> Instructions to follow
Exactly the lines from the opening of the data through the line containing "Given: Click the red" should be reproduced, please, with nothing added.

> Source records
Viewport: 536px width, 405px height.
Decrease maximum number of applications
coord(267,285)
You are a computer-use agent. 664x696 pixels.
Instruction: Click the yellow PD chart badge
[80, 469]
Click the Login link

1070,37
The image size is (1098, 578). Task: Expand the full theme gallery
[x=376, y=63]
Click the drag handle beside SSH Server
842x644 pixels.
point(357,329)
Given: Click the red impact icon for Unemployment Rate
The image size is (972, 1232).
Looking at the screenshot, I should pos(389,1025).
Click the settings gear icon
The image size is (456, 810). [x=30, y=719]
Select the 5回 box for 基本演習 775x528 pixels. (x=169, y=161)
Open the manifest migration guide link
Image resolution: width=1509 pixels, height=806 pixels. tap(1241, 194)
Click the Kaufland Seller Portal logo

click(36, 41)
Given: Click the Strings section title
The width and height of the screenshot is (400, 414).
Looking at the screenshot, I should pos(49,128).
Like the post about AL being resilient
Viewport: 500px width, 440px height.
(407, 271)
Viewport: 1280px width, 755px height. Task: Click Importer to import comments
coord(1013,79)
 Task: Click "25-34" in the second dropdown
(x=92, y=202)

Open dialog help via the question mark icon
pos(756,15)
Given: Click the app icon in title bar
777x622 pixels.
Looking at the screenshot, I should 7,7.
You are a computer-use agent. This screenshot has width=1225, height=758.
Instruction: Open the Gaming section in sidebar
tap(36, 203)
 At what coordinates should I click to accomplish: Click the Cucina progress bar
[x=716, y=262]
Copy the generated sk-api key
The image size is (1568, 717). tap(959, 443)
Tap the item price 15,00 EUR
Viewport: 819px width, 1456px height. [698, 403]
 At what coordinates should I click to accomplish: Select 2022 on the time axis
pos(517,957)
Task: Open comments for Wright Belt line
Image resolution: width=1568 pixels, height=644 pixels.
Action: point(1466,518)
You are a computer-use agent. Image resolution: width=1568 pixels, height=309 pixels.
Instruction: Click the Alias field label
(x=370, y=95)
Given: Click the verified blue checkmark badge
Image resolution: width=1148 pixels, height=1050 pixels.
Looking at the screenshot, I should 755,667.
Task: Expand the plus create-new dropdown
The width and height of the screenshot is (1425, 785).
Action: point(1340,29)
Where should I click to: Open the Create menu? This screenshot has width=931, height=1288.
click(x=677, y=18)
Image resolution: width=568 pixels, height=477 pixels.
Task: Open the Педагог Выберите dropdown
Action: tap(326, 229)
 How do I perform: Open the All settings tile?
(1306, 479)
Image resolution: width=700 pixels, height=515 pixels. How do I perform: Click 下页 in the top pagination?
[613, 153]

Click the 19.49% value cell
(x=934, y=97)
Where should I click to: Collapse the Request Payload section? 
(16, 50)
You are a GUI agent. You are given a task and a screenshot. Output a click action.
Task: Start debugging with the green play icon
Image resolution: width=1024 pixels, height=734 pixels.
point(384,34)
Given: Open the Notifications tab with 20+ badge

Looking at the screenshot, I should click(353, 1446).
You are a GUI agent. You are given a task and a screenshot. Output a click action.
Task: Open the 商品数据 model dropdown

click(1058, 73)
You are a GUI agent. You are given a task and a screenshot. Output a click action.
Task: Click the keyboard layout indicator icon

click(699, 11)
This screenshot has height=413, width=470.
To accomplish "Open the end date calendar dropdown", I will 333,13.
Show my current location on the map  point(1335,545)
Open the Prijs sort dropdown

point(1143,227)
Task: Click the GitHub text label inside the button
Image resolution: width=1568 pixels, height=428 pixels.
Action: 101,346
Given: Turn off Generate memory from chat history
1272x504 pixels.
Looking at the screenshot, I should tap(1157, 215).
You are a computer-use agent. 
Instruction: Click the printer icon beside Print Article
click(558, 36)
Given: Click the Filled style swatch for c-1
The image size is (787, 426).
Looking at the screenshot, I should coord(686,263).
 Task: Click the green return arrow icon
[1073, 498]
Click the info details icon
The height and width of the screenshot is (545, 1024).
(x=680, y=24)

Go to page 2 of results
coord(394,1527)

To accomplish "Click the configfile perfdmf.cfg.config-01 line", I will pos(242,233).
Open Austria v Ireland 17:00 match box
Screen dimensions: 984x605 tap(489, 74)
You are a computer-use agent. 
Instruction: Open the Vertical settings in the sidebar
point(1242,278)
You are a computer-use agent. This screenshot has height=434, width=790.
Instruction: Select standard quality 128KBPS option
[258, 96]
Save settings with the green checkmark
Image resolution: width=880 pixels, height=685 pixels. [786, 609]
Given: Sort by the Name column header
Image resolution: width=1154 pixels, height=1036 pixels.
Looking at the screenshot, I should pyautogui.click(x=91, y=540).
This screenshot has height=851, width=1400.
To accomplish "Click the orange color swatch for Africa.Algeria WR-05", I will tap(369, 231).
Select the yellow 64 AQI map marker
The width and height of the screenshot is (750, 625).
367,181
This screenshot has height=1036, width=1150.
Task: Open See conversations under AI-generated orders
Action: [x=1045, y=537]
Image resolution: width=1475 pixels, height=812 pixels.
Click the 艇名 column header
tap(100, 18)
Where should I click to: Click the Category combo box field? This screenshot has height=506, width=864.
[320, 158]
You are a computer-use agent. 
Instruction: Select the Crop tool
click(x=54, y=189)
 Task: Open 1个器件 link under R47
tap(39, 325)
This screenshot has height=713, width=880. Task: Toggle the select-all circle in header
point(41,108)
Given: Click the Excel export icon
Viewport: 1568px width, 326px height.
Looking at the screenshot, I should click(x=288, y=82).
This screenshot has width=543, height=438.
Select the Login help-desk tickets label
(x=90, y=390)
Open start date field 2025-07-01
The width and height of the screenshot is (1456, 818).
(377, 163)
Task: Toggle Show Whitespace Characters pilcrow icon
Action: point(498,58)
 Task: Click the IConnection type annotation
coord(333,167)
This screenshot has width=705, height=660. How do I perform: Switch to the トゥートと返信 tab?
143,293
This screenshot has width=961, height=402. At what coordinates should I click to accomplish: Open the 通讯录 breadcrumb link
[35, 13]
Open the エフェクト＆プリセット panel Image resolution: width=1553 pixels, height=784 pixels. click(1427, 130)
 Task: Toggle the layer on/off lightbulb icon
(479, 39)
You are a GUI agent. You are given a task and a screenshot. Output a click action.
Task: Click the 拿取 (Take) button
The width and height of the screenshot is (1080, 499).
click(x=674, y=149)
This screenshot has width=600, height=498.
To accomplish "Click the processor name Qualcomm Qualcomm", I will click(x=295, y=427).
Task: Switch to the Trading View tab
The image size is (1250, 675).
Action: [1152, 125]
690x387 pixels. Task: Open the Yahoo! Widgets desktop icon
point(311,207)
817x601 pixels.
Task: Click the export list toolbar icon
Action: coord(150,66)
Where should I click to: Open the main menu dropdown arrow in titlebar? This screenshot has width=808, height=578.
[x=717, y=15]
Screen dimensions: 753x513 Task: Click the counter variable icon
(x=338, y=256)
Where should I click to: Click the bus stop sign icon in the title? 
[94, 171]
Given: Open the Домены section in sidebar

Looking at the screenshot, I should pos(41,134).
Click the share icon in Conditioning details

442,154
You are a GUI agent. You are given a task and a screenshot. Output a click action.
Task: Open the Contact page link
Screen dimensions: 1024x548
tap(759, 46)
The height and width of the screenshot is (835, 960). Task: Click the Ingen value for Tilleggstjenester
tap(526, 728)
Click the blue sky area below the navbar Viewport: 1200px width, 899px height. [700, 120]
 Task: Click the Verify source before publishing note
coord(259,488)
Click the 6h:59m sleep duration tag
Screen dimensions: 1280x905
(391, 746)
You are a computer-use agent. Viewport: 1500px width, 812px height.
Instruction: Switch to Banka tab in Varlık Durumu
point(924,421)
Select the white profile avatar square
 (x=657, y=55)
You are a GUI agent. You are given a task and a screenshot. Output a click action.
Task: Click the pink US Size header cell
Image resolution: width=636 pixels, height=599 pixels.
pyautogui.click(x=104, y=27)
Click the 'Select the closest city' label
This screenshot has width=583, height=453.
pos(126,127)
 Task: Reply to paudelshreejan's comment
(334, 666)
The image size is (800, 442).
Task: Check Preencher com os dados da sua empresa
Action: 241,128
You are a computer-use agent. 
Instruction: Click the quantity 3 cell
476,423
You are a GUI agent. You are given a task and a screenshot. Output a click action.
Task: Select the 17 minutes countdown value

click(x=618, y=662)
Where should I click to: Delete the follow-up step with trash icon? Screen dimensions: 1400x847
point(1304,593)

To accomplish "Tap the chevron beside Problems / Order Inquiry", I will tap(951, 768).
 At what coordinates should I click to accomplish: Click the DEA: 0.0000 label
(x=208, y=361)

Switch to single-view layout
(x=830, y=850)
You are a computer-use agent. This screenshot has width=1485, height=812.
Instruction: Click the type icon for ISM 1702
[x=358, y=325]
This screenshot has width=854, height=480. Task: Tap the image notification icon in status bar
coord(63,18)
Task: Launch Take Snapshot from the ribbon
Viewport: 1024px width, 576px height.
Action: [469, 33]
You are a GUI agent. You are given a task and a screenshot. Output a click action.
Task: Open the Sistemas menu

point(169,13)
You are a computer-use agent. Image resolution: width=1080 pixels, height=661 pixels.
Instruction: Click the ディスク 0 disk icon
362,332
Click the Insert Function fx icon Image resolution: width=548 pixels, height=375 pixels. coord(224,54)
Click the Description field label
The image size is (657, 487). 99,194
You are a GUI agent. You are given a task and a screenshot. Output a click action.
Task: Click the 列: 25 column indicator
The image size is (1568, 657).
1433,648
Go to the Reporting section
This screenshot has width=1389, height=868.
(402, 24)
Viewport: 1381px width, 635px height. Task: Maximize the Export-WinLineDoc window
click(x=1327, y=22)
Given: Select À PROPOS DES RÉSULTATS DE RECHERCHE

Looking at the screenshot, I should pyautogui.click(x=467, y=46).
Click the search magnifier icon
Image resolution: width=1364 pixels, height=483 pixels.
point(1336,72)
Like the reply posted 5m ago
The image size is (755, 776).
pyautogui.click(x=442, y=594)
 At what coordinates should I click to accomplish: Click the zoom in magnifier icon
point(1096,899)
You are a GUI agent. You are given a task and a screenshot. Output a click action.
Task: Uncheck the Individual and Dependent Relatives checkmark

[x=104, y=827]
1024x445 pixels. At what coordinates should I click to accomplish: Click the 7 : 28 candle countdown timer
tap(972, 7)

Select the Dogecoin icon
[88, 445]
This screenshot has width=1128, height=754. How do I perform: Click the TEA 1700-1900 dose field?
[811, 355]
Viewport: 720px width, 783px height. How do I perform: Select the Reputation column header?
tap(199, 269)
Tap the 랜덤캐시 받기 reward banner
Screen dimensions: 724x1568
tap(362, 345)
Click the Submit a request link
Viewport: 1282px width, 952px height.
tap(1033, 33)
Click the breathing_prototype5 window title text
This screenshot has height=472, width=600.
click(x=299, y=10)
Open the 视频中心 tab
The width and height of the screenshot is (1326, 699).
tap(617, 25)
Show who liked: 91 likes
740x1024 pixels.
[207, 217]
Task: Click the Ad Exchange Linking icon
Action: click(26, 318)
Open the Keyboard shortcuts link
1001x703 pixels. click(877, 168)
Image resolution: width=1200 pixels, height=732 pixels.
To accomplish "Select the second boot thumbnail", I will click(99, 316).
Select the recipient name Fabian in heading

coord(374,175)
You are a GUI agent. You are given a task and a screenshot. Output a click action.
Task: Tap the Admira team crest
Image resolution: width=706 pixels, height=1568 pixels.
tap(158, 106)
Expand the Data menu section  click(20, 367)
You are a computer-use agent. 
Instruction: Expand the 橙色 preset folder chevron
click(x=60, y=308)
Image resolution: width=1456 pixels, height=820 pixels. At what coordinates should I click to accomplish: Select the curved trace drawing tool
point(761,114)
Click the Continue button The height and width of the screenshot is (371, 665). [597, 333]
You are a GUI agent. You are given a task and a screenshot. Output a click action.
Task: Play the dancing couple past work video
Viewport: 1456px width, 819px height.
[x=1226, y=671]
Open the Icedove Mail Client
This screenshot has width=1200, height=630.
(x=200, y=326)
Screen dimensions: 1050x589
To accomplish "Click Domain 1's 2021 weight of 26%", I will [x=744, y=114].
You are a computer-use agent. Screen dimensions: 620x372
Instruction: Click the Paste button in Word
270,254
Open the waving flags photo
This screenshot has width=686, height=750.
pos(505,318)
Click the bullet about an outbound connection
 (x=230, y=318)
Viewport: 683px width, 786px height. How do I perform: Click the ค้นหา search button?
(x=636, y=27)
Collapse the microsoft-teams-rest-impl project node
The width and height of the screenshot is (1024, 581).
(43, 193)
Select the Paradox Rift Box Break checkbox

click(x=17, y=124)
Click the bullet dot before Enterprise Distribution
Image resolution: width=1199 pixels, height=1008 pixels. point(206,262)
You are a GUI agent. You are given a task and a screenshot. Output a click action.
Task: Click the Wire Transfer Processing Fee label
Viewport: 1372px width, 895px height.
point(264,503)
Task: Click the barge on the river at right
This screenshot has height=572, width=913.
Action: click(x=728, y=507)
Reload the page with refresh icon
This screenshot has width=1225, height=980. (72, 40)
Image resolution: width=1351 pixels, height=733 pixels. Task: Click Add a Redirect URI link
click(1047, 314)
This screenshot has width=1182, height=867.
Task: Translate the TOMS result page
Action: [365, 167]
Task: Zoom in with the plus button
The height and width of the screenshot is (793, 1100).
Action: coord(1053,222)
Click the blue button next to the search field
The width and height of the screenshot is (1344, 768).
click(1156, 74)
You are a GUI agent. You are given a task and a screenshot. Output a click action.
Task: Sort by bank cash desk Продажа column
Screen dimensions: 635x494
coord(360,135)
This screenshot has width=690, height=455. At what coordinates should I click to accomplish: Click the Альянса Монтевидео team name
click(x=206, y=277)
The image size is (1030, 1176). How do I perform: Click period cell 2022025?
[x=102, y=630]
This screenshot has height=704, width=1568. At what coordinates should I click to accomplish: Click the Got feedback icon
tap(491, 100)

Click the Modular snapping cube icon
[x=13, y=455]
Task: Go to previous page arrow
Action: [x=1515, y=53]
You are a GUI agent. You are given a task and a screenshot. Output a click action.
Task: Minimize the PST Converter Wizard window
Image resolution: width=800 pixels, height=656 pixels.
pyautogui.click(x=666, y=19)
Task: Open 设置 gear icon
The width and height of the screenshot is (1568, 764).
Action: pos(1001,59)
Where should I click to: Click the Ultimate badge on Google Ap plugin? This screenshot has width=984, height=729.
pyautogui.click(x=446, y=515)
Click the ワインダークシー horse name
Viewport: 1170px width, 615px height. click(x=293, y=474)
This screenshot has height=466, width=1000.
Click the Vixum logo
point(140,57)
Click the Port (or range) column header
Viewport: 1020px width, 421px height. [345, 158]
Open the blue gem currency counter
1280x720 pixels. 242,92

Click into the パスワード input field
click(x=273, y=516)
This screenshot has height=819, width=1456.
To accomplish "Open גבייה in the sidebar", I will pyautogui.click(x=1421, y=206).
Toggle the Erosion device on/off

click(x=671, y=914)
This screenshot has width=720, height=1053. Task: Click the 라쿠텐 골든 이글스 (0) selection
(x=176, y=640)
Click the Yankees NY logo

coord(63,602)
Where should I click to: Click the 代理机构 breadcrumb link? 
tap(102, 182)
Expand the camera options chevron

> Answer box
Viewport: 536px width, 405px height.
Decrease maximum number of applications
coord(267,285)
You are a computer-use agent. 664x696 pixels.
Instruction: Click the yellow PD chart badge
[80, 469]
Click the Login link

1070,37
The image size is (1098, 578). Task: Expand the full theme gallery
[x=376, y=63]
Click the drag handle beside SSH Server
842x644 pixels.
point(357,329)
Given: Click the red impact icon for Unemployment Rate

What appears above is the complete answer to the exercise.